## [WHAT TO PRODUCE]
Update the entries below by replacing every occurrence of "dropdown" with "drop-down list". Reproduce all other text unchanged.

+++ AVAILABLE RECORDS

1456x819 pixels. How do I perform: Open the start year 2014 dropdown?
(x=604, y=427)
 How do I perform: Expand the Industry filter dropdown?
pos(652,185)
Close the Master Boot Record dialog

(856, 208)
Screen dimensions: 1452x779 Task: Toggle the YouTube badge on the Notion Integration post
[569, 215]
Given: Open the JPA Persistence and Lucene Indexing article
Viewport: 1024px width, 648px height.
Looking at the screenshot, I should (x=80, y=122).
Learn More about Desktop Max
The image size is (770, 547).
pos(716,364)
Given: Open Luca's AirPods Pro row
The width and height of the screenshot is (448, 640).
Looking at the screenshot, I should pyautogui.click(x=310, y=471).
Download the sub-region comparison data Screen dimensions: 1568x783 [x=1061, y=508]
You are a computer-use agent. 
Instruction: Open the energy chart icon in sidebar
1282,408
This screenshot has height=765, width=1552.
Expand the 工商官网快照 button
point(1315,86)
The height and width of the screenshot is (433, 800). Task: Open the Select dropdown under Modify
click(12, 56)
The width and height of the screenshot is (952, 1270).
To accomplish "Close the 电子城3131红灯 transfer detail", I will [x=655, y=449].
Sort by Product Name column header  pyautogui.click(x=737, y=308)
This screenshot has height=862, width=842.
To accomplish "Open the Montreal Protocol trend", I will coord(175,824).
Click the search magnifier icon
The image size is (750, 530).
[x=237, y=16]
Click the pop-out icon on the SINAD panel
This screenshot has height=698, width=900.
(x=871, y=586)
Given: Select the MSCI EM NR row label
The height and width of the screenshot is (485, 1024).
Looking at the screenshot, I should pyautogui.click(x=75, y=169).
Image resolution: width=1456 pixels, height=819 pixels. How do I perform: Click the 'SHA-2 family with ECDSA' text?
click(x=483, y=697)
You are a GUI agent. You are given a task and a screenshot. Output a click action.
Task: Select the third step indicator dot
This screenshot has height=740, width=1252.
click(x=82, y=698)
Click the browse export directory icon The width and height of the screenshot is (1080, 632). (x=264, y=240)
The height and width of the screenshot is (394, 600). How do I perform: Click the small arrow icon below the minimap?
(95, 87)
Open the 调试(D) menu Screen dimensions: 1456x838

++++++

## [WRITTEN SOLUTION]
1456x819 pixels. How do I perform: Open the start year 2014 drop-down list?
(x=604, y=427)
 How do I perform: Expand the Industry filter drop-down list?
pos(652,185)
Close the Master Boot Record dialog

(856, 208)
Screen dimensions: 1452x779 Task: Toggle the YouTube badge on the Notion Integration post
[569, 215]
Given: Open the JPA Persistence and Lucene Indexing article
Viewport: 1024px width, 648px height.
Looking at the screenshot, I should (x=80, y=122).
Learn More about Desktop Max
The image size is (770, 547).
pos(716,364)
Given: Open Luca's AirPods Pro row
The width and height of the screenshot is (448, 640).
Looking at the screenshot, I should pyautogui.click(x=310, y=471).
Download the sub-region comparison data Screen dimensions: 1568x783 [x=1061, y=508]
You are a computer-use agent. 
Instruction: Open the energy chart icon in sidebar
1282,408
This screenshot has height=765, width=1552.
Expand the 工商官网快照 button
point(1315,86)
The height and width of the screenshot is (433, 800). Task: Open the Select drop-down list under Modify
click(12, 56)
The width and height of the screenshot is (952, 1270).
To accomplish "Close the 电子城3131红灯 transfer detail", I will [x=655, y=449].
Sort by Product Name column header  pyautogui.click(x=737, y=308)
This screenshot has height=862, width=842.
To accomplish "Open the Montreal Protocol trend", I will coord(175,824).
Click the search magnifier icon
The image size is (750, 530).
[x=237, y=16]
Click the pop-out icon on the SINAD panel
This screenshot has height=698, width=900.
(x=871, y=586)
Given: Select the MSCI EM NR row label
The height and width of the screenshot is (485, 1024).
Looking at the screenshot, I should pyautogui.click(x=75, y=169).
Image resolution: width=1456 pixels, height=819 pixels. How do I perform: Click the 'SHA-2 family with ECDSA' text?
click(x=483, y=697)
You are a GUI agent. You are given a task and a screenshot. Output a click action.
Task: Select the third step indicator dot
This screenshot has height=740, width=1252.
click(x=82, y=698)
Click the browse export directory icon The width and height of the screenshot is (1080, 632). (x=264, y=240)
The height and width of the screenshot is (394, 600). How do I perform: Click the small arrow icon below the minimap?
(95, 87)
Open the 调试(D) menu Screen dimensions: 1456x838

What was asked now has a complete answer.